(WHAT YOU SHOULD DO)
Copy every line of the material below exactly, without changing anything.

(RECORD EXTRACTS)
-------------------------

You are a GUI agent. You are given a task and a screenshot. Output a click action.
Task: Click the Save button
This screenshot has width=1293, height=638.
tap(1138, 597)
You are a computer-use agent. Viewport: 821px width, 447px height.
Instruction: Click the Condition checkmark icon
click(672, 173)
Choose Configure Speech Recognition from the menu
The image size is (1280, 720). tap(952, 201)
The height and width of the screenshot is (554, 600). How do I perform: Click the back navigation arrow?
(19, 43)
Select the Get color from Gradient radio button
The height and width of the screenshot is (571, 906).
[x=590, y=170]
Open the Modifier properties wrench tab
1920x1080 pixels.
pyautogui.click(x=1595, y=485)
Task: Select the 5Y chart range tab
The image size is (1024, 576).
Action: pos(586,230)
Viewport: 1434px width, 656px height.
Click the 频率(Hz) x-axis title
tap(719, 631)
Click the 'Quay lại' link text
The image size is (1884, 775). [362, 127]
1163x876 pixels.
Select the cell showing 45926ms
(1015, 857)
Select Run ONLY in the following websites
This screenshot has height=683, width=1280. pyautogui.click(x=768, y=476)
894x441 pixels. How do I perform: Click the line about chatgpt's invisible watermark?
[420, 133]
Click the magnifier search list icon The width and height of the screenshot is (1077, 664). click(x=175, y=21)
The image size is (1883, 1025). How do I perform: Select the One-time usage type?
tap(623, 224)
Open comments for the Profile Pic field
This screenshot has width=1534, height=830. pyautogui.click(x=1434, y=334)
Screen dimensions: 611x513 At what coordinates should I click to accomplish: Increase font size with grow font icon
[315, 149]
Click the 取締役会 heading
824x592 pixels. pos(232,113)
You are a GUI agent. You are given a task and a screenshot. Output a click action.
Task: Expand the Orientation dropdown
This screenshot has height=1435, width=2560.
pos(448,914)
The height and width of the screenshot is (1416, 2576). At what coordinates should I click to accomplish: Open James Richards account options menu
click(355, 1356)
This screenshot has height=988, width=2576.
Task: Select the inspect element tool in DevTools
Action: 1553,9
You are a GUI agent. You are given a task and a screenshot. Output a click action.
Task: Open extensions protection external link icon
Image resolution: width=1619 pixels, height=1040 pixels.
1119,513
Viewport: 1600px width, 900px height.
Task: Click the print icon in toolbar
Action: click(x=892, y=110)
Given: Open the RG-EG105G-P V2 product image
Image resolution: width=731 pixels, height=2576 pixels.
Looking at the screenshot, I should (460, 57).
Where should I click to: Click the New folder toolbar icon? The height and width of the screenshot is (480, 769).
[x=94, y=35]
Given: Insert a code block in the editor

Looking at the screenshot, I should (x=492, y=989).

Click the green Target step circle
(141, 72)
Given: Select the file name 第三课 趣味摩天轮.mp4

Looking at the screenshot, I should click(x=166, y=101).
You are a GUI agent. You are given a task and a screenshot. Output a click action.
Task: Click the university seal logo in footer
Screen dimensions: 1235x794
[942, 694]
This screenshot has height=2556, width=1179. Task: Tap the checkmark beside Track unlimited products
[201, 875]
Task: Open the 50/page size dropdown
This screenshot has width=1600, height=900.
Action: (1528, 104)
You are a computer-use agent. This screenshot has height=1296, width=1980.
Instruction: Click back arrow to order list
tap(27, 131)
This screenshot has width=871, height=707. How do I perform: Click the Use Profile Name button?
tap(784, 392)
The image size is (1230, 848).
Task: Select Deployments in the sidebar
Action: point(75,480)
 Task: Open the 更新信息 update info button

-------------------------

(THE RESPONSE)
You are a GUI agent. You are given a task and a screenshot. Output a click action.
Task: Click the Save button
This screenshot has width=1293, height=638.
tap(1138, 597)
You are a computer-use agent. Viewport: 821px width, 447px height.
Instruction: Click the Condition checkmark icon
click(672, 173)
Choose Configure Speech Recognition from the menu
The image size is (1280, 720). tap(952, 201)
The height and width of the screenshot is (554, 600). How do I perform: Click the back navigation arrow?
(19, 43)
Select the Get color from Gradient radio button
The height and width of the screenshot is (571, 906).
[x=590, y=170]
Open the Modifier properties wrench tab
1920x1080 pixels.
pyautogui.click(x=1595, y=485)
Task: Select the 5Y chart range tab
The image size is (1024, 576).
Action: pos(586,230)
Viewport: 1434px width, 656px height.
Click the 频率(Hz) x-axis title
tap(719, 631)
Click the 'Quay lại' link text
The image size is (1884, 775). [362, 127]
1163x876 pixels.
Select the cell showing 45926ms
(1015, 857)
Select Run ONLY in the following websites
This screenshot has height=683, width=1280. pyautogui.click(x=768, y=476)
894x441 pixels. How do I perform: Click the line about chatgpt's invisible watermark?
[420, 133]
Click the magnifier search list icon The width and height of the screenshot is (1077, 664). click(x=175, y=21)
The image size is (1883, 1025). How do I perform: Select the One-time usage type?
tap(623, 224)
Open comments for the Profile Pic field
This screenshot has width=1534, height=830. pyautogui.click(x=1434, y=334)
Screen dimensions: 611x513 At what coordinates should I click to accomplish: Increase font size with grow font icon
[315, 149]
Click the 取締役会 heading
824x592 pixels. pos(232,113)
You are a GUI agent. You are given a task and a screenshot. Output a click action.
Task: Expand the Orientation dropdown
This screenshot has height=1435, width=2560.
pos(448,914)
The height and width of the screenshot is (1416, 2576). At what coordinates should I click to accomplish: Open James Richards account options menu
click(355, 1356)
This screenshot has height=988, width=2576.
Task: Select the inspect element tool in DevTools
Action: 1553,9
You are a GUI agent. You are given a task and a screenshot. Output a click action.
Task: Open extensions protection external link icon
Image resolution: width=1619 pixels, height=1040 pixels.
1119,513
Viewport: 1600px width, 900px height.
Task: Click the print icon in toolbar
Action: click(x=892, y=110)
Given: Open the RG-EG105G-P V2 product image
Image resolution: width=731 pixels, height=2576 pixels.
Looking at the screenshot, I should (460, 57).
Where should I click to: Click the New folder toolbar icon? The height and width of the screenshot is (480, 769).
[x=94, y=35]
Given: Insert a code block in the editor

Looking at the screenshot, I should (x=492, y=989).

Click the green Target step circle
(141, 72)
Given: Select the file name 第三课 趣味摩天轮.mp4

Looking at the screenshot, I should click(x=166, y=101).
You are a GUI agent. You are given a task and a screenshot. Output a click action.
Task: Click the university seal logo in footer
Screen dimensions: 1235x794
[942, 694]
This screenshot has height=2556, width=1179. Task: Tap the checkmark beside Track unlimited products
[201, 875]
Task: Open the 50/page size dropdown
This screenshot has width=1600, height=900.
Action: (1528, 104)
You are a computer-use agent. This screenshot has height=1296, width=1980.
Instruction: Click back arrow to order list
tap(27, 131)
This screenshot has width=871, height=707. How do I perform: Click the Use Profile Name button?
tap(784, 392)
The image size is (1230, 848).
Task: Select Deployments in the sidebar
Action: point(75,480)
 Task: Open the 更新信息 update info button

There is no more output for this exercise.